RECORD DI DATI:
+--
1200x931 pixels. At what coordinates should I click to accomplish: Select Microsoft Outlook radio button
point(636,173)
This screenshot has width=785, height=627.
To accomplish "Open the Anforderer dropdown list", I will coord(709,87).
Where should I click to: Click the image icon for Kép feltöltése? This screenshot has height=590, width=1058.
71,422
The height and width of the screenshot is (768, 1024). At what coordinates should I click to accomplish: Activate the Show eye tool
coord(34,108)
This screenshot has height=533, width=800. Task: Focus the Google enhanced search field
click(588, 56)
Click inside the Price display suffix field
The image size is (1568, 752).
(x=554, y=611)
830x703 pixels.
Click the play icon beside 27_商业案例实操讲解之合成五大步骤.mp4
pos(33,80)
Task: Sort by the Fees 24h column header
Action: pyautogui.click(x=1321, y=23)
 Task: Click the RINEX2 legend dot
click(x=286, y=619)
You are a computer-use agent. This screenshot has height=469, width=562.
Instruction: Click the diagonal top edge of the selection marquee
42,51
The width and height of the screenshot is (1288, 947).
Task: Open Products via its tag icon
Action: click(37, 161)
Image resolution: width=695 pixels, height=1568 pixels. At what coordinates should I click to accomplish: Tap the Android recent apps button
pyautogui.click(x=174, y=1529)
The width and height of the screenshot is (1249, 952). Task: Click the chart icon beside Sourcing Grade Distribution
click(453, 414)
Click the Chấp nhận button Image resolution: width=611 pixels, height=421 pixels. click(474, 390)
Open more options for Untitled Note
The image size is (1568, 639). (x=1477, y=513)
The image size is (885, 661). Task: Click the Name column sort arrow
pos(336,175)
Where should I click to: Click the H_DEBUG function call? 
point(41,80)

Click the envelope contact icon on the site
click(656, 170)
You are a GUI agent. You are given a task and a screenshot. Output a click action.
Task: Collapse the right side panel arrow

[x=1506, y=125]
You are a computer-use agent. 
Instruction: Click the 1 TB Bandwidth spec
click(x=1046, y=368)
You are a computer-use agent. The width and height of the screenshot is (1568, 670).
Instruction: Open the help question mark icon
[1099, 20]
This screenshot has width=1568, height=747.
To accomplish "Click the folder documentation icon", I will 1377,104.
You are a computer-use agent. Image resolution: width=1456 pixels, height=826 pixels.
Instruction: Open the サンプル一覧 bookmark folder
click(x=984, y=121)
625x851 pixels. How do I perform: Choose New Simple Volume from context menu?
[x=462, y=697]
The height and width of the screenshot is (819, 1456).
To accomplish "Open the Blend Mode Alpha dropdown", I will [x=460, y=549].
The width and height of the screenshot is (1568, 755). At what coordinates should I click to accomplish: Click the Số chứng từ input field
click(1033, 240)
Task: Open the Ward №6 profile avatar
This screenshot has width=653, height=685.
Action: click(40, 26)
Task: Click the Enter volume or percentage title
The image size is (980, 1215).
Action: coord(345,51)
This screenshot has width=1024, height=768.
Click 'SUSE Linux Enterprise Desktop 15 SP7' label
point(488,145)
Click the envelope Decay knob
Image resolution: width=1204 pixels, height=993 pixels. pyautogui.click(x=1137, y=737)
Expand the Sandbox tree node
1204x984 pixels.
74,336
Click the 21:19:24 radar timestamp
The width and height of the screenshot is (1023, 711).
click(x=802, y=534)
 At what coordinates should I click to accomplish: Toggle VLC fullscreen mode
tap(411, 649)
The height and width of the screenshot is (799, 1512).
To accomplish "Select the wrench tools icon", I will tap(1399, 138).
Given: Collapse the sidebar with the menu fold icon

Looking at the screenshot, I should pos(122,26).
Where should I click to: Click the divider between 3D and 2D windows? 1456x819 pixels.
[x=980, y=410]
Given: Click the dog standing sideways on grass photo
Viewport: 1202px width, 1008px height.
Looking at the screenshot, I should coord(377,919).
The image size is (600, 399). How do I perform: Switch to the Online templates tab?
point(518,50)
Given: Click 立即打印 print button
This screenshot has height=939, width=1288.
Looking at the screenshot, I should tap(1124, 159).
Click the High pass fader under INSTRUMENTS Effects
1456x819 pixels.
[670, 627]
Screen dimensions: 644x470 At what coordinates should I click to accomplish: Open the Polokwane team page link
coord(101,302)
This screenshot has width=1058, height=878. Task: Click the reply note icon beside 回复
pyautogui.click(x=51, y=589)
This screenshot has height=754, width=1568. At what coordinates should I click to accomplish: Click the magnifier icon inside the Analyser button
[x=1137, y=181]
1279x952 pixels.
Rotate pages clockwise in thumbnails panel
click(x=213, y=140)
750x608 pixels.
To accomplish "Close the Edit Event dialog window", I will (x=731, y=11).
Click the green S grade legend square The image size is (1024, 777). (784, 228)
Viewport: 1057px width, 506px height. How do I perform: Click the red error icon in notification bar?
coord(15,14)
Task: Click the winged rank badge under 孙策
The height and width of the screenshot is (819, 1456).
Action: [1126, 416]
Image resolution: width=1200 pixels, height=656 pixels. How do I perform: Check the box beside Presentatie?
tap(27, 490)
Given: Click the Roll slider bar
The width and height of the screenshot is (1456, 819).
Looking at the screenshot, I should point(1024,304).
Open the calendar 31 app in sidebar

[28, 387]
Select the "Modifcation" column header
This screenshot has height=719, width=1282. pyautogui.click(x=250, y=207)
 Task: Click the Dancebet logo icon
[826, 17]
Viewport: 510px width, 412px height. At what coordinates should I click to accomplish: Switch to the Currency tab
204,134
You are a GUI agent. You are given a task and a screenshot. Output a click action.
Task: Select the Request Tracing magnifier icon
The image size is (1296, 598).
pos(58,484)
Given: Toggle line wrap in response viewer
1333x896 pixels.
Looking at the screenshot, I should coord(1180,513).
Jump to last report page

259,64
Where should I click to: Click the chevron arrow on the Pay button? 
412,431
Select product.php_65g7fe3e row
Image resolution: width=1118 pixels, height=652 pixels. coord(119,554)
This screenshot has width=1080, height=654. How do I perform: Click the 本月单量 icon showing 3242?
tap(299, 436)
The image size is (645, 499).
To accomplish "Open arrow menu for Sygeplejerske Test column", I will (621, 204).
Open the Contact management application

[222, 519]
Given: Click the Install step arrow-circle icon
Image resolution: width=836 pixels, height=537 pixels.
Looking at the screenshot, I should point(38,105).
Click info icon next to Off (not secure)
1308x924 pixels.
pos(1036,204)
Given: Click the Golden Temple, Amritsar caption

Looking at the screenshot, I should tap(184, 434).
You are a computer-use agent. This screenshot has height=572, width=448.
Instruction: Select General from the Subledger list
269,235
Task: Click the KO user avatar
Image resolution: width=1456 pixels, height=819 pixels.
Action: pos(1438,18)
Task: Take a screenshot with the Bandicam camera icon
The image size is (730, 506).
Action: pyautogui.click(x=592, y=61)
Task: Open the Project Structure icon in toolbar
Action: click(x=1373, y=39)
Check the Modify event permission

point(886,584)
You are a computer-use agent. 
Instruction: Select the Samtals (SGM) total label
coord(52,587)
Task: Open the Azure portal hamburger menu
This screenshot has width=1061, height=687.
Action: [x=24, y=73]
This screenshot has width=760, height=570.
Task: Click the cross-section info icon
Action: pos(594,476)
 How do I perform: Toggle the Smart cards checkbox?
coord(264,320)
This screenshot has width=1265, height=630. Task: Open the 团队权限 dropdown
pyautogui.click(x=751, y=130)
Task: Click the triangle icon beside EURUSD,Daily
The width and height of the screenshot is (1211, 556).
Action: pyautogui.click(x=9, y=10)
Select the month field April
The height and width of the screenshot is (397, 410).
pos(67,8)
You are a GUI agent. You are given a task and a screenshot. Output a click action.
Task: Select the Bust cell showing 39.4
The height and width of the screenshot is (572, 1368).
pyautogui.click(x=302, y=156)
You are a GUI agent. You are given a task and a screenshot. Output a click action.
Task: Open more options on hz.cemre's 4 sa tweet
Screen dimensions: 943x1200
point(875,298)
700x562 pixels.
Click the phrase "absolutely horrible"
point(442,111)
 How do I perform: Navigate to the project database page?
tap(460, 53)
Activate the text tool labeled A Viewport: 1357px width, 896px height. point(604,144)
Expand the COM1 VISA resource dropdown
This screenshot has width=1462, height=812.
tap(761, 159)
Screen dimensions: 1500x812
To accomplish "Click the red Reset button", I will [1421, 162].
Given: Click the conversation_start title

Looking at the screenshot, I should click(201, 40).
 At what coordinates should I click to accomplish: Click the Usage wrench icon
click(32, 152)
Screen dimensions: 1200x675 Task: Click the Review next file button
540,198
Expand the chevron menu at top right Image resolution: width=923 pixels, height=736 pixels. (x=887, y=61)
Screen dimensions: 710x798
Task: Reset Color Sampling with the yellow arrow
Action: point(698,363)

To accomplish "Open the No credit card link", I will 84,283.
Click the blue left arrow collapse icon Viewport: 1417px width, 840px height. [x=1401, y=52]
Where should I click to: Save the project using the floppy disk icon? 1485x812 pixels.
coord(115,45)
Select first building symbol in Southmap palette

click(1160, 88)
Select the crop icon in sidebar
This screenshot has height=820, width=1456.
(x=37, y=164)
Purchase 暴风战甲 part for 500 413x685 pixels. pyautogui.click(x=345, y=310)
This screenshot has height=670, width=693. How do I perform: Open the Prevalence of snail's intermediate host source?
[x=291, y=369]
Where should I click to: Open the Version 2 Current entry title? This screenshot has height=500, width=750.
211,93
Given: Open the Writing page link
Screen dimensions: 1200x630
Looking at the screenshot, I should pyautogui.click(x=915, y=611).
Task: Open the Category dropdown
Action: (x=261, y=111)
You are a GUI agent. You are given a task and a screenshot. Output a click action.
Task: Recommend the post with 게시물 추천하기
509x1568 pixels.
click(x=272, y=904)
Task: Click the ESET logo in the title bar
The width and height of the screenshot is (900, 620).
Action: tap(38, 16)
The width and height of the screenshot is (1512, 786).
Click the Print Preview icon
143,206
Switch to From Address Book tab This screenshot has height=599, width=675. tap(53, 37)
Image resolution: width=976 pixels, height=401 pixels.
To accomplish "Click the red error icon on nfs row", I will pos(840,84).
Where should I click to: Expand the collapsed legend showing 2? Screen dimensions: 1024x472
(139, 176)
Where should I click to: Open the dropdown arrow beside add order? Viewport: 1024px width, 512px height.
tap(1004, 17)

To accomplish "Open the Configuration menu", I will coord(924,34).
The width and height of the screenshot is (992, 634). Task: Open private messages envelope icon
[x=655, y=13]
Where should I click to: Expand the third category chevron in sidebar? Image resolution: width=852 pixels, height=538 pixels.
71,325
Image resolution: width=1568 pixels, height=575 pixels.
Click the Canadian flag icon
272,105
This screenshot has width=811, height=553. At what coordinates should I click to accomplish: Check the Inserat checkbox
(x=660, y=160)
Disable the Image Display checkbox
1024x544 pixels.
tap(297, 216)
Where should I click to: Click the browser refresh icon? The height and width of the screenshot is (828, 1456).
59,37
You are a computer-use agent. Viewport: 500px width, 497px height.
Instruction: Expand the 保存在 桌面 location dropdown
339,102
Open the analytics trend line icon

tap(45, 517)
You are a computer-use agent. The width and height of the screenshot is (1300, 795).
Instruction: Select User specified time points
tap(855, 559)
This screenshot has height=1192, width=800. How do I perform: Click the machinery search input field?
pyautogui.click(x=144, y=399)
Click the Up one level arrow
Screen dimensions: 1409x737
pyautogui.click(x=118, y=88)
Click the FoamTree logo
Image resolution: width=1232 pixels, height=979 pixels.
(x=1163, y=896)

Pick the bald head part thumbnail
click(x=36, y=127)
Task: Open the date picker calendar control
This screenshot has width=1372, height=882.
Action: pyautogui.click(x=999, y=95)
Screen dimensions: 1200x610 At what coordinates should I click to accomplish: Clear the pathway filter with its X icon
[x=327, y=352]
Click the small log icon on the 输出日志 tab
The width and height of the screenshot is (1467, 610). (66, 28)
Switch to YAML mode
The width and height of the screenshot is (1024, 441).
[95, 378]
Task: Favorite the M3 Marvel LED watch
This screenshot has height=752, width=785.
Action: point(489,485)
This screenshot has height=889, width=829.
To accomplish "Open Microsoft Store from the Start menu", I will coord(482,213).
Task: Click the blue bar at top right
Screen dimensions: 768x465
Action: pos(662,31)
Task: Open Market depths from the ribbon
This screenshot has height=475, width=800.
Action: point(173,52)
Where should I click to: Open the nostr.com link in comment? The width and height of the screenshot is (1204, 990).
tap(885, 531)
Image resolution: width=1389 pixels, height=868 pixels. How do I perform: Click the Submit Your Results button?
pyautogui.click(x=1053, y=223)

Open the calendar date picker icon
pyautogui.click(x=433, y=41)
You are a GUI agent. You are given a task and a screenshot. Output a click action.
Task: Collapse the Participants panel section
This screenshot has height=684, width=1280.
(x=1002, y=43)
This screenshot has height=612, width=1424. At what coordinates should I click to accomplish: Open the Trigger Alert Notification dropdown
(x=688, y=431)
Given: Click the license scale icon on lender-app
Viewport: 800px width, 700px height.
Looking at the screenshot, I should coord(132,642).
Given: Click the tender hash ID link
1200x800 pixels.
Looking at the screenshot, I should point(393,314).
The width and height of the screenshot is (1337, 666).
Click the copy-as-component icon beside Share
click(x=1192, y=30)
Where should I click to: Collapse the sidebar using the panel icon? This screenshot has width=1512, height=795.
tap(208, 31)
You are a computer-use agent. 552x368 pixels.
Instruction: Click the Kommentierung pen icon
+--
COSA DEVI FARE:
Riscrivi come elenco numerato tutte le righe dei record qui sopra, dalla riga che contiene "The width and height of the screenshot is (1512, 786)." giù fino a quella che contiene "tap(855, 559)", entrambe incluse, tralasciando le righe vuote.

RISULTATO FINALE:
1. The width and height of the screenshot is (1512, 786).
2. Click the Print Preview icon
3. 143,206
4. Switch to From Address Book tab This screenshot has height=599, width=675. tap(53, 37)
5. Image resolution: width=976 pixels, height=401 pixels.
6. To accomplish "Click the red error icon on nfs row", I will pos(840,84).
7. Where should I click to: Expand the collapsed legend showing 2? Screen dimensions: 1024x472
8. (139, 176)
9. Where should I click to: Open the dropdown arrow beside add order? Viewport: 1024px width, 512px height.
10. tap(1004, 17)
11. To accomplish "Open the Configuration menu", I will coord(924,34).
12. The width and height of the screenshot is (992, 634). Task: Open private messages envelope icon
13. [x=655, y=13]
14. Where should I click to: Expand the third category chevron in sidebar? Image resolution: width=852 pixels, height=538 pixels.
15. 71,325
16. Image resolution: width=1568 pixels, height=575 pixels.
17. Click the Canadian flag icon
18. 272,105
19. This screenshot has width=811, height=553. At what coordinates should I click to accomplish: Check the Inserat checkbox
20. (x=660, y=160)
21. Disable the Image Display checkbox
22. 1024x544 pixels.
23. tap(297, 216)
24. Where should I click to: Click the browser refresh icon? The height and width of the screenshot is (828, 1456).
25. 59,37
26. You are a computer-use agent. Viewport: 500px width, 497px height.
27. Instruction: Expand the 保存在 桌面 location dropdown
28. 339,102
29. Open the analytics trend line icon
30. tap(45, 517)
31. You are a computer-use agent. The width and height of the screenshot is (1300, 795).
32. Instruction: Select User specified time points
33. tap(855, 559)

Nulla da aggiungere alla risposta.